Not resting on their laurels, the Friends have a vision for how the Church experience can be improved in the future. The Diocesan building inspection Quinquennial report has confirmed that the ancient outer west door is in need of repair. This is likely to include work on the surrounding stonework. In addition the Friends would like to improve the inner door to provide a more inviting view of the Church as well as reduce the draft. They are awaiting proposals from the Church Architect on this before applying for funding.
Then, of course, there are the three areas of exposed wall texts which have been discussed in a previous article by Allan Poynton. After seeking advice from the Royal Commission on the Ancient & Historical Monuments for Wales the Friends contacted Dr Andrea Kirkham, a registered conservator, who subsequently examined the wall texts. They are believed to date from around 1630, as does the pulpit. She also found evidence of earlier texts which are partly exposed. The Friends are awaiting Andrea’s official report so that they can assess the cost implications of any suggested conservation work. It is certainly exciting to see aspects of our heritage being cared for in this way.

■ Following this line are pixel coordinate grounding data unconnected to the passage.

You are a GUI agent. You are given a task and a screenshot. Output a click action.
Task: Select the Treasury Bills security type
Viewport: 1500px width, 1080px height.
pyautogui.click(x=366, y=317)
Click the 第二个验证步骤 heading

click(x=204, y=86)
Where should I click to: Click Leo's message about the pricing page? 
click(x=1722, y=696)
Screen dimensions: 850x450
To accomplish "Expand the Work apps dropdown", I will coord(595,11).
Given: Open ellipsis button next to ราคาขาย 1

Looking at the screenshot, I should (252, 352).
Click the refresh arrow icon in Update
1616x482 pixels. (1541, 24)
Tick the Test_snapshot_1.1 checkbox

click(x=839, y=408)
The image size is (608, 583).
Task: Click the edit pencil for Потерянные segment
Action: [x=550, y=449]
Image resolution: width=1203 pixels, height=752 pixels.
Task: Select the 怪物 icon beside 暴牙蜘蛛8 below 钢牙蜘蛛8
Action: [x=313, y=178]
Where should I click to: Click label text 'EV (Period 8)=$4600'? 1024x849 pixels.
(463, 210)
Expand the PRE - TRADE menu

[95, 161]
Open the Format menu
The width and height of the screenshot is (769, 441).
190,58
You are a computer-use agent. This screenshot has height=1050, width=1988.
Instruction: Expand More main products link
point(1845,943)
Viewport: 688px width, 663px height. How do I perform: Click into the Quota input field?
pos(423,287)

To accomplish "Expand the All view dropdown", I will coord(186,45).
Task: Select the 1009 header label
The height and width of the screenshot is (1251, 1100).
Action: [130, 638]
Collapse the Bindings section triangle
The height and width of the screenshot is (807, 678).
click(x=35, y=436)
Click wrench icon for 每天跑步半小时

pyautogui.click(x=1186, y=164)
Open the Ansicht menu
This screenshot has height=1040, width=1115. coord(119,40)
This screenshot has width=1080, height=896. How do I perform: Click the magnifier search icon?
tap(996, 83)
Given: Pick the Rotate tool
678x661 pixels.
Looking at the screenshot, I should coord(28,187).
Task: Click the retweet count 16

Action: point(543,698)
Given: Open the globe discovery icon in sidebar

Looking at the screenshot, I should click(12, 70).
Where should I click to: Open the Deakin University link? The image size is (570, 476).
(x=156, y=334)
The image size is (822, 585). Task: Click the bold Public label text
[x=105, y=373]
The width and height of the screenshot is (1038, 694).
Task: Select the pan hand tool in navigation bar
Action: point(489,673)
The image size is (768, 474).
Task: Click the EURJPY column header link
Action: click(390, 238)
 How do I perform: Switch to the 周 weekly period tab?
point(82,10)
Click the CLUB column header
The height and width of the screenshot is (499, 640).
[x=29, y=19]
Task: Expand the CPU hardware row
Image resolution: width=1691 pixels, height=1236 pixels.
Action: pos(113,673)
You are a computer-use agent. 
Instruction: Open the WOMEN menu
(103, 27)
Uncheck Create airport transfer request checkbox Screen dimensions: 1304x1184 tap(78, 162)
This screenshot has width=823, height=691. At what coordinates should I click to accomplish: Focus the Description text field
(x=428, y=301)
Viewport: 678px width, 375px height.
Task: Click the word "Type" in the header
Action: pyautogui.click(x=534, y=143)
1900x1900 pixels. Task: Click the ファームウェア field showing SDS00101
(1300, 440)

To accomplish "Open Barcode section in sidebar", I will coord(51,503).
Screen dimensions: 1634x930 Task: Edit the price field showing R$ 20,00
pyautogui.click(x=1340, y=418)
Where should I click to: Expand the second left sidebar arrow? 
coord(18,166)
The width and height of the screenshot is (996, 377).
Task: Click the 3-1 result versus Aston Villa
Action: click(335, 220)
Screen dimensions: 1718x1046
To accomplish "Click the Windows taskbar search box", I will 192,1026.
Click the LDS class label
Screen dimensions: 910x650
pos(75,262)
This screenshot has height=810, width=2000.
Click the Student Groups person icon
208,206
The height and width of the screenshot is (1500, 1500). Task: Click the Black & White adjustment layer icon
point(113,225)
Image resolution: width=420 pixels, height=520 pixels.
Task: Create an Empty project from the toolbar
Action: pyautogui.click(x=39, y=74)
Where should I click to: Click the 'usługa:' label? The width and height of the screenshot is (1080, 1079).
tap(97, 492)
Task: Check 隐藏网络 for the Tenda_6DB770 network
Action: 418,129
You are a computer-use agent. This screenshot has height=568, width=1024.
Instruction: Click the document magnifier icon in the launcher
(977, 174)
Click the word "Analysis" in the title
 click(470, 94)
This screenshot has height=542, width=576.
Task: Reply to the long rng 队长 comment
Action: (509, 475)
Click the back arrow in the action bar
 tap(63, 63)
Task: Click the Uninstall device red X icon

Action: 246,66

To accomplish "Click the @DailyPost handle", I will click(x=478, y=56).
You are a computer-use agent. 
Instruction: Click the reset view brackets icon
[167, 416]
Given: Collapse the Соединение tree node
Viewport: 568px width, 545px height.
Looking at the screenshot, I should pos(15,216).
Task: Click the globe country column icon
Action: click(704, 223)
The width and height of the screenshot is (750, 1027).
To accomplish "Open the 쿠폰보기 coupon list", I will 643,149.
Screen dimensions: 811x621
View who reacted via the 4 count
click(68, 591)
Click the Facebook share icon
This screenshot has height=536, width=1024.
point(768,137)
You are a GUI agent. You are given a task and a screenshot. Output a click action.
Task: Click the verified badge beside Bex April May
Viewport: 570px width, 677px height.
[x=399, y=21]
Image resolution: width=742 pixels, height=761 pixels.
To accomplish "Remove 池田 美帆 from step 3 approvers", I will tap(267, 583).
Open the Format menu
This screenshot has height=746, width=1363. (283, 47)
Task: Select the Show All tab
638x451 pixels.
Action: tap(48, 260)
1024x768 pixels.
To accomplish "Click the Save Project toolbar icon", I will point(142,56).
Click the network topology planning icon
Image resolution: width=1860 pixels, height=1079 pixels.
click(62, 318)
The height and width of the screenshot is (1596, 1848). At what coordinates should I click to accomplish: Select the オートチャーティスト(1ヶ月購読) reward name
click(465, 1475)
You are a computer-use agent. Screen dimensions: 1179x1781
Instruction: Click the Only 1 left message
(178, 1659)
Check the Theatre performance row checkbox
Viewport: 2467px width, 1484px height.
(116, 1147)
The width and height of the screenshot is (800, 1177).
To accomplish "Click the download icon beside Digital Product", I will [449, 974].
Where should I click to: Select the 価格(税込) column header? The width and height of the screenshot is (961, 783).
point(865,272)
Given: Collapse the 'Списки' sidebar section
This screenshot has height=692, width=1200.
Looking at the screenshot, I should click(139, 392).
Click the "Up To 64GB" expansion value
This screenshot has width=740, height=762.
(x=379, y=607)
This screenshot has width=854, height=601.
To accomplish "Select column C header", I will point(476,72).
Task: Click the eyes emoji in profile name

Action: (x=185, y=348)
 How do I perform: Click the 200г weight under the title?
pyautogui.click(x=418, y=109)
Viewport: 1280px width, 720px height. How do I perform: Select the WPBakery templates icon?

Volunteers alluded to in the early part of this article have included a succession of members of the local community who have wound the clock tower on a regular basis. It is actually an increasingly onerous job so those involved may be rather pleased to learn that they could be the latest group to be made redundant as a result of automation! It seems likely that this work will be carried out by Smiths of Derby, the company who maintain the clock, once the necessary permissions have been granted. The Friends have expressed their gratitude to the family of the late Russell Fidler, a keen amateur horologist for sponsoring this work.
The Friends have a detailed guide for those who visit the Church but they are also working on a set of laminated sheets which can be used by visitors for walks around the building. These are likely to be available for the first “Welcome Afternoon” of 2018 on Saturday 10th March (check the date on the website nearer the time to confirm the date and time.)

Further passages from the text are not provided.